Closed nnnagle closed 12 years ago
It'll be helpful if you edit your comment and mark the block of code by adding lines with three backticks, like this:
text here
code is here x <- 1:3
text here
Update: I edited the original post to have these code block markers
Some steps towards understanding the problem
map <- fortify(boston_shp, region='TRACT')
data <- as.data.frame(boston_shp)
data$id <- data$TRACT
qplot(as.numeric(TRACT), dis, data = data)
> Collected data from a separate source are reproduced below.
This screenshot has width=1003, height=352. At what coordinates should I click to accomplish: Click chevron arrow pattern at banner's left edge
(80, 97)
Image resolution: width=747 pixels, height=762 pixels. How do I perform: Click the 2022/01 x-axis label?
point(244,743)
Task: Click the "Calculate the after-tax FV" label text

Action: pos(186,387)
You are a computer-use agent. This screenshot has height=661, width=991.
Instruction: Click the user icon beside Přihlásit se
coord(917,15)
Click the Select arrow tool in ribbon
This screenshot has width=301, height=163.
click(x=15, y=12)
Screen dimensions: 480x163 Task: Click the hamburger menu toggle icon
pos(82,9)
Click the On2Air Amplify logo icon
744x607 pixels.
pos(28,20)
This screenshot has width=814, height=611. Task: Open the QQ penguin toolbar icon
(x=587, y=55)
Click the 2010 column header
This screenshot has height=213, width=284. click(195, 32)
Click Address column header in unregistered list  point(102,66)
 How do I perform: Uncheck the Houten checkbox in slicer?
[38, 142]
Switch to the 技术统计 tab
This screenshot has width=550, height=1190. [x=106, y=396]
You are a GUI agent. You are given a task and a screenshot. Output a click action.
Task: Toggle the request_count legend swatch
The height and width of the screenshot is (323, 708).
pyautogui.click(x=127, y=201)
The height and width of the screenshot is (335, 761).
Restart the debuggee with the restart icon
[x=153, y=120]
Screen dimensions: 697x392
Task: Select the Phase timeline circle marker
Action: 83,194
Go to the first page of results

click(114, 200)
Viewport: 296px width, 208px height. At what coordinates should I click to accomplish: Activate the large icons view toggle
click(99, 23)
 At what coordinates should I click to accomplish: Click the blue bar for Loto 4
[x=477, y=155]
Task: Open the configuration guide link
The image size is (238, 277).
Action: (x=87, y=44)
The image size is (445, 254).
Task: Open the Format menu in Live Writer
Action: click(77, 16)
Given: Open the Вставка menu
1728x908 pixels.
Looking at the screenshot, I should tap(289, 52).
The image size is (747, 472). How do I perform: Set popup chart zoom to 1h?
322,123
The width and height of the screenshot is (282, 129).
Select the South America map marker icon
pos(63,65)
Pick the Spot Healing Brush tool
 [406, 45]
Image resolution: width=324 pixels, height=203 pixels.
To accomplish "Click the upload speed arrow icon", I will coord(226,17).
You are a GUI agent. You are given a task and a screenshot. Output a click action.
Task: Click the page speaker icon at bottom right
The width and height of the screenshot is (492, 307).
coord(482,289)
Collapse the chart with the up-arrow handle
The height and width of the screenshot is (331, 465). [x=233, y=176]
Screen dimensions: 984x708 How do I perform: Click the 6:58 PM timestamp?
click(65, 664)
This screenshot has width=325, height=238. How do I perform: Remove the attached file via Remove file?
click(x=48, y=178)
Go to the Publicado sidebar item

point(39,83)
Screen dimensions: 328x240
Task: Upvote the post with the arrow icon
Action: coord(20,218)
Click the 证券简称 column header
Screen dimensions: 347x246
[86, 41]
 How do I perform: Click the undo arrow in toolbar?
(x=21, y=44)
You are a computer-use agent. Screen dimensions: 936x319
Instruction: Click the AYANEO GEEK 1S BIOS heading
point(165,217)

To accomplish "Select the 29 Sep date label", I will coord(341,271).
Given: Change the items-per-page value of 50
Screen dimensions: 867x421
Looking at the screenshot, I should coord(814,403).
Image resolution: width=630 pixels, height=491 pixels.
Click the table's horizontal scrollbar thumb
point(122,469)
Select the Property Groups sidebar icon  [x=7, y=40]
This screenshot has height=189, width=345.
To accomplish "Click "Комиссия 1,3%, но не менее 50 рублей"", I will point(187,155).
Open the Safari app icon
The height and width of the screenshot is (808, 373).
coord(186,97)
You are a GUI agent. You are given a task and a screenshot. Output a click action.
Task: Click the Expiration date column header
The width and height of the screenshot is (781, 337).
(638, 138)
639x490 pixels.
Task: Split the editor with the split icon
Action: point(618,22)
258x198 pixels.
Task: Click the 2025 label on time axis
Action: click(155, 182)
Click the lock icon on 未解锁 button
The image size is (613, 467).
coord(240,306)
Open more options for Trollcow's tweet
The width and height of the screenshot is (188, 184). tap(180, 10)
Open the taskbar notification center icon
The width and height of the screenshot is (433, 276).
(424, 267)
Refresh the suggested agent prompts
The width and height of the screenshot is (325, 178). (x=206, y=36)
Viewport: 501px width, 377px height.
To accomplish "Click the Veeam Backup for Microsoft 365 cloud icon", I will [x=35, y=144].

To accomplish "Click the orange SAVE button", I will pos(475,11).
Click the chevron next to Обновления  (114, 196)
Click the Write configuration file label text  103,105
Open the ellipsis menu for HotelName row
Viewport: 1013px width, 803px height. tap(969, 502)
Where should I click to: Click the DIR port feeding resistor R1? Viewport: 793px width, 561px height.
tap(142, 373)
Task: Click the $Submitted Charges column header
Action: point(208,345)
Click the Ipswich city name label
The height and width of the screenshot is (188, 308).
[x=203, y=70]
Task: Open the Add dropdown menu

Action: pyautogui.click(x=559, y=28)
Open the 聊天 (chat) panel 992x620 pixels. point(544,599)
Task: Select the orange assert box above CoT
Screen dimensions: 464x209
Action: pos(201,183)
both <- join(map, data, by = "id")
qplot(as.numeric(TRACT), dis, data = both)
ggplot(both, aes(x=long, y=lat, group=group, fill=dis)) +
geom_polygon() +
coord_equal()
# I really don't understand what's going on - the match between
# TRACT and dis seems ok
head(arrange(unique(both[c("id", "dis")]), id))
head(arrange(data, id)[c("id", "dis")])
tail(arrange(unique(both[c("id", "dis")]), id))
tail(arrange(data, id)[c("id", "dis")])
# And it's not a polygon drawing problem because points look fine
ggplot(both, aes(x=long, y=lat, group=group, colour = dis)) +
geom_point()
# This works
saferFortify.SPDF <- function(model, data, region=NULL){
warning('Using FIDs as the id. User should verify that Feature IDs are also the row.names of data.frame. See spChFIDs().')
attr <- as.data.frame(model)
coords <- ldply(model@polygons,fortify)
coords <- cbind(coords,attr[as.character(coords$id),])
}
both2 <- saferFortify.SPDF(boston_shp)
# But the mapping between id and dis isn't any different?!
tail(arrange(unique(both2[c("id", "dis")]), id))
head(arrange(unique(both2[c("id", "dis")]), id))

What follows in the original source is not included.